◆ YOUR OBJECTIVE: From the line containing "Terms (1708, 1268)" down to the final line of the entries below, restate each line word for word and add nothing.

◆ SUPPLIED ENTRIES:
---
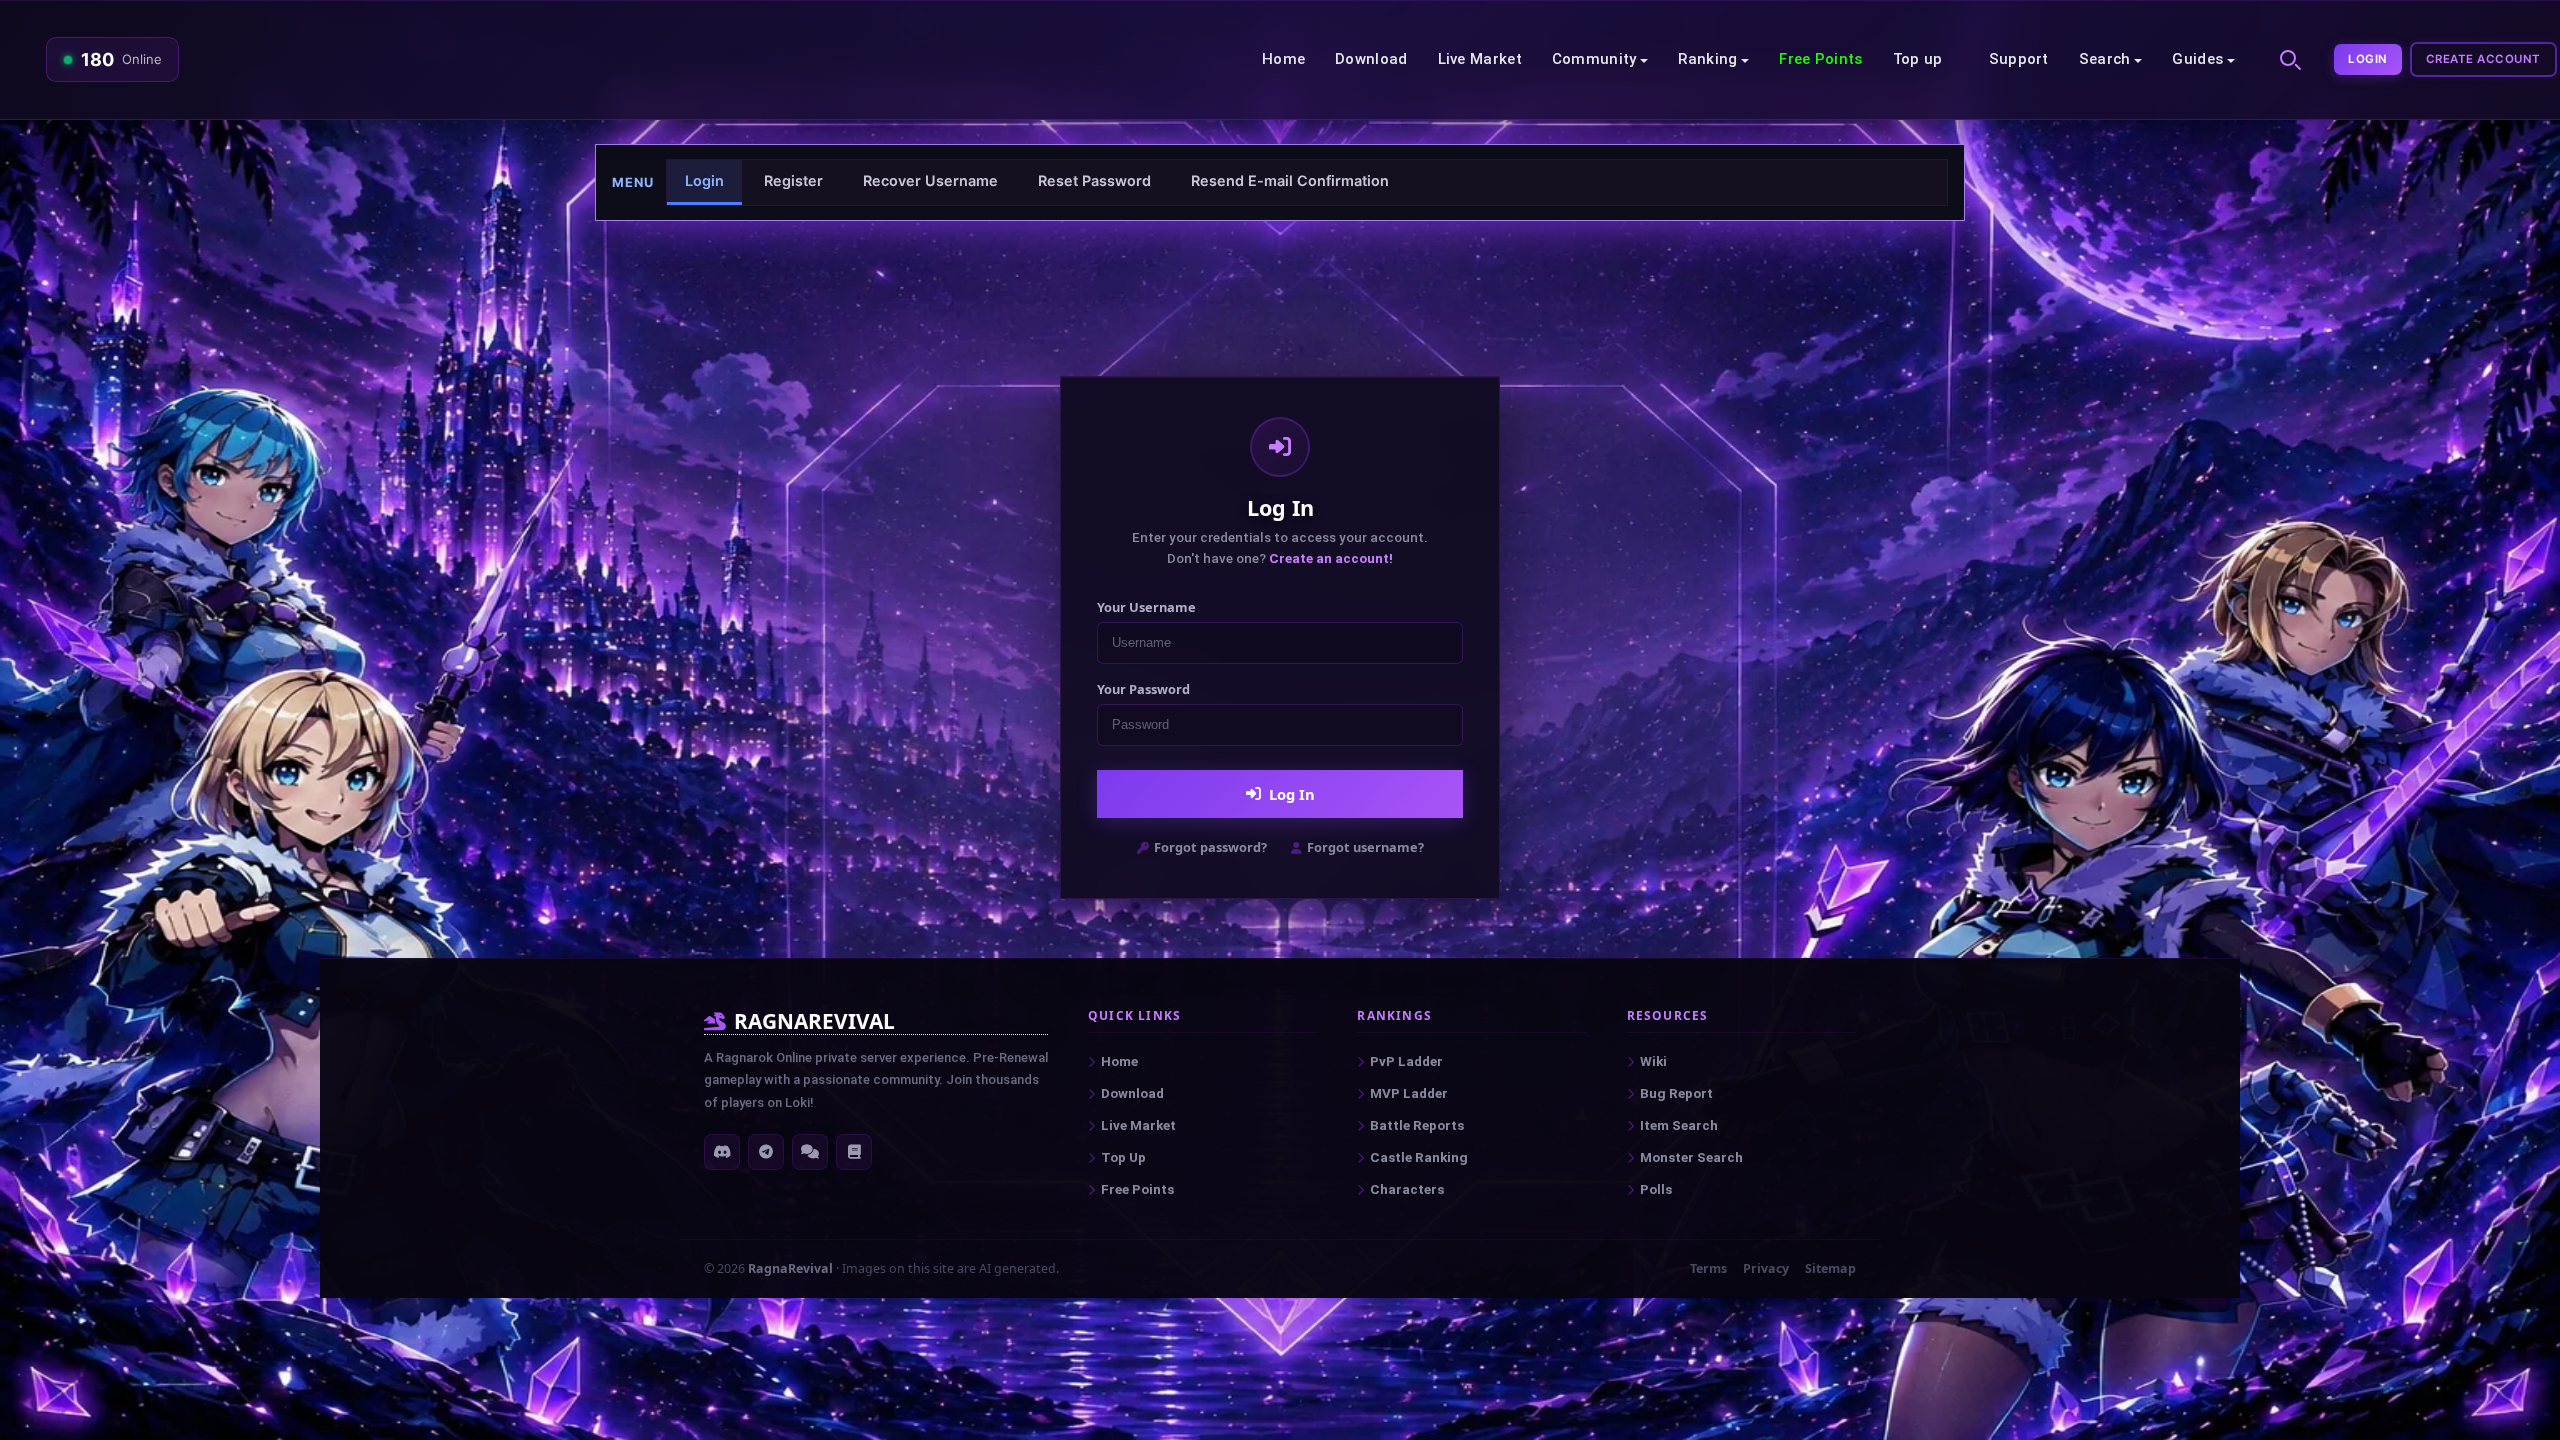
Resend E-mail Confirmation (1290, 180)
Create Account (2483, 59)
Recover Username (930, 180)
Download (1371, 59)
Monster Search (1691, 1157)
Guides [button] (2197, 59)
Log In (1292, 794)
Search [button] (2105, 59)
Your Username (1146, 607)
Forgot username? (1365, 847)
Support (2019, 59)
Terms (1708, 1268)
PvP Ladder (1406, 1061)
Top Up (1123, 1157)
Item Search (1679, 1125)
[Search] (2288, 58)
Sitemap (1830, 1268)
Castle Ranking (1419, 1157)
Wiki (1653, 1061)
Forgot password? (1210, 847)
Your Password (1143, 689)
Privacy (1766, 1268)
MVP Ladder (1409, 1093)
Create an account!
---
◆ FINAL ANSWER:
Terms (1708, 1268)
PvP Ladder (1406, 1061)
Top Up (1123, 1157)
Item Search (1679, 1125)
[Search] (2288, 58)
Sitemap (1830, 1268)
Castle Ranking (1419, 1157)
Wiki (1653, 1061)
Forgot password? (1210, 847)
Your Password (1143, 689)
Privacy (1766, 1268)
MVP Ladder (1409, 1093)
Create an account!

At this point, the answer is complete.